Assessment of Reference Service in California Public Libraries
Tom Childers is continuing with a multi-year assessment of reference service in California public libraries, viewing reference performance from both customer and staff points of view. Key variables cover:
- features of the question;
- nature of the response;
- the interaction of user and staff member;
- the reference service environment; and
- success of the reference response.
By the end of 1997, about 80,000 survey forms from nearly 500 library sites will have been processed. A report on two years of the project is scheduled for fall, 1997. The findings will likely be presented at the November 1997 California Library Association (CLA) conference.
Dr. Childers has also conducted two small studies of how California public library customers use reference collections in Vietnamese, Hispanic, and Anglo communities. All studies focus on the individual's knowledge of reference resources; types of materials used; motivation for the question; the level of help received from others; utility and completeness of what was found; and the value that a professional librarian would have added to the search.
For more information about the California public libraries projects, please call Dr. Tom Childers at 215-895-2479, or e-mail childeta@dunx1.ocs.drexel.edu.
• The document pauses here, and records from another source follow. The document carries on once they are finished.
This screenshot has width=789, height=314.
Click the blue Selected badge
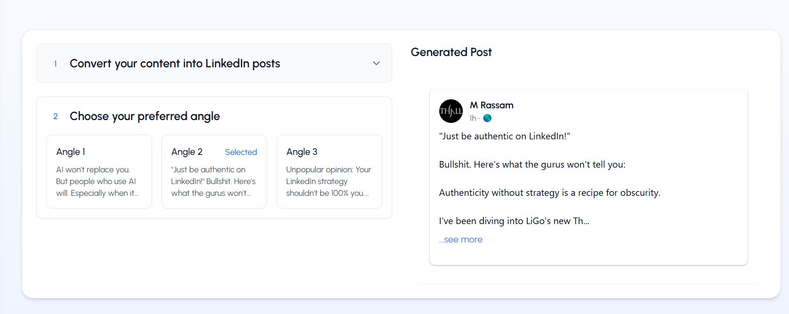241,152
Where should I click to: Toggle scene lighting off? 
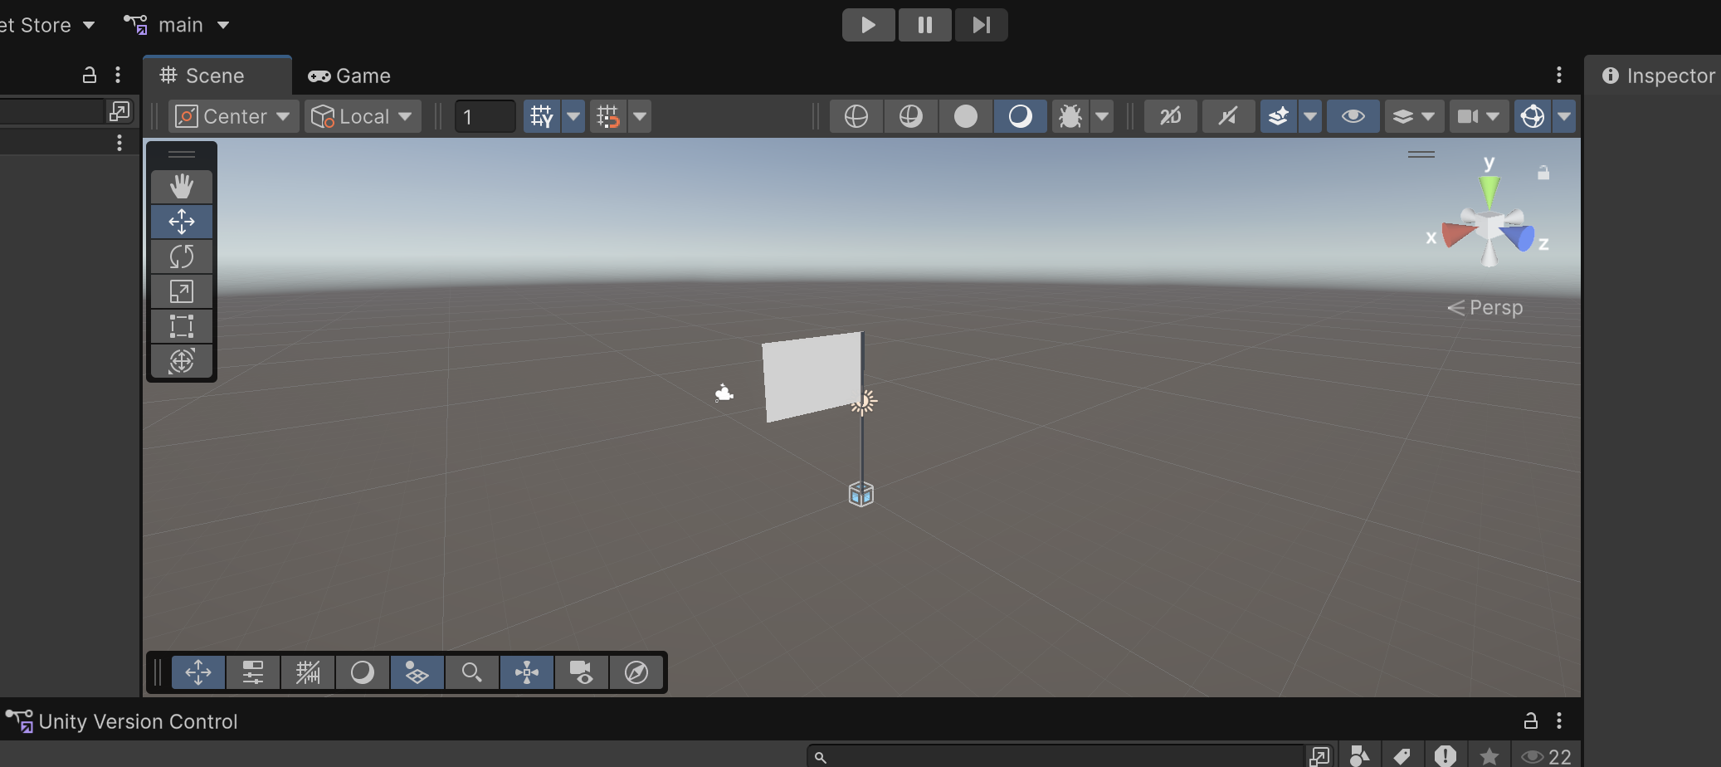click(1227, 116)
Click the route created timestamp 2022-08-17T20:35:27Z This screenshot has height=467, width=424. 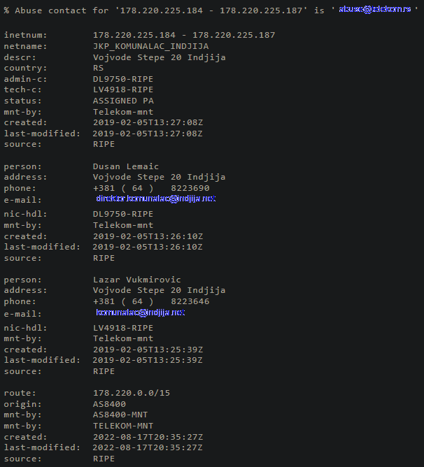tap(148, 437)
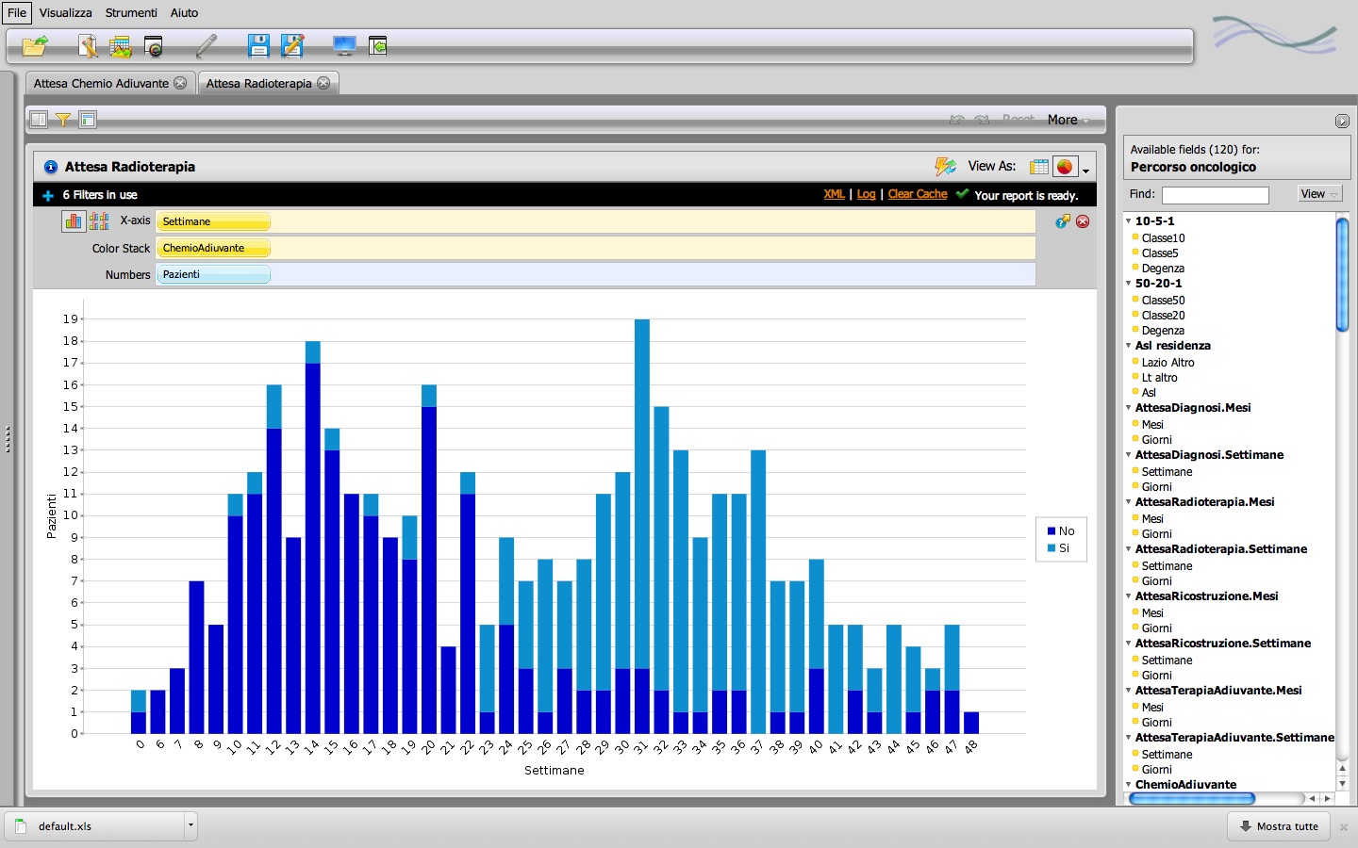Switch to table view icon
1358x848 pixels.
[x=1039, y=167]
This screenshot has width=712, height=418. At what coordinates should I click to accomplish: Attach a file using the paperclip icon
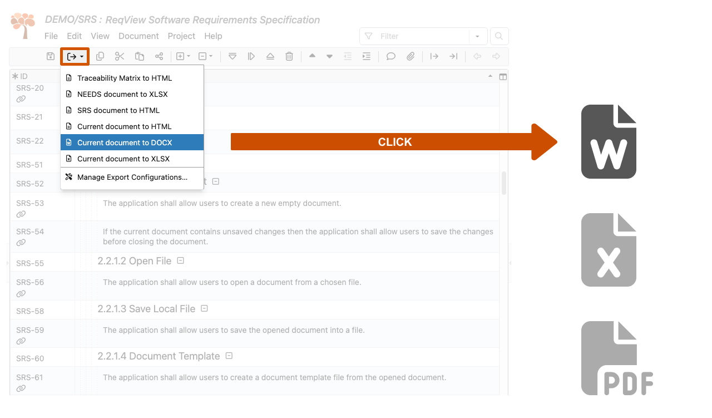(411, 56)
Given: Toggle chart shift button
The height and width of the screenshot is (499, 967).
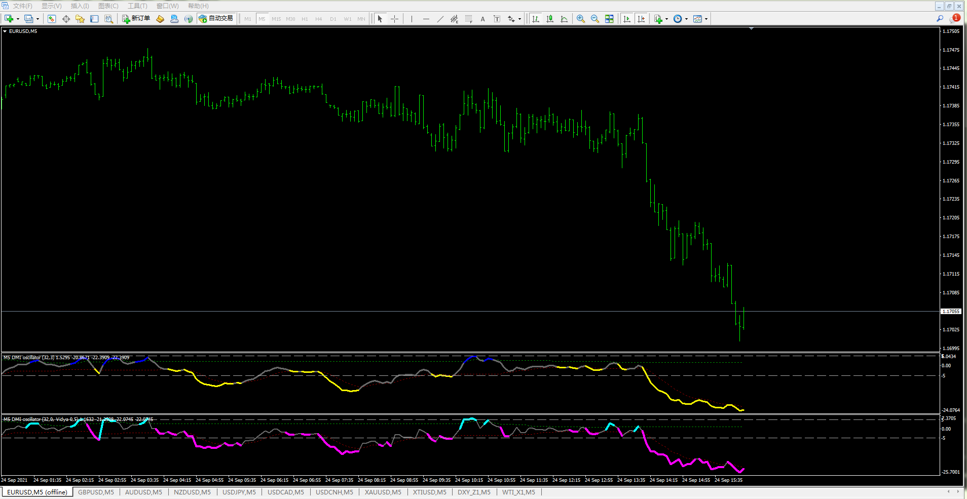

Brief Tests for Library Collection Evaluation
Published in October 1995:
White, Howard D. Brief Tests of Collection Strength; a Methodology for All Types of Libraries. Westport, CT: Greenwood Press, 1995. ISBN: 0-313-29753-3
"Brief tests almost always yield results that librarians can use. The scores are informative in assessing collections of any size, in any subject, in any type of library." --the author
MISE Center
The Center for Multidisciplinary Information Systems Engineering (MISE) is a Pennsylvania-supported Center for Excellence concerned primarily with the procedures for defining an application before actual implementation begins. MISE is driven by a systems engineering approach toward building and maintaining software-intensive information systems. It emphasizes the specification, methods, and tools for business process re-engineering, specification of user requirements and the satisfaction of those requirements as validated by testing and evaluation, the design and testing of user-computer interfaces, and research and applications in software engineering. The center receives support from government and industry, and students at all levels are involved in its work.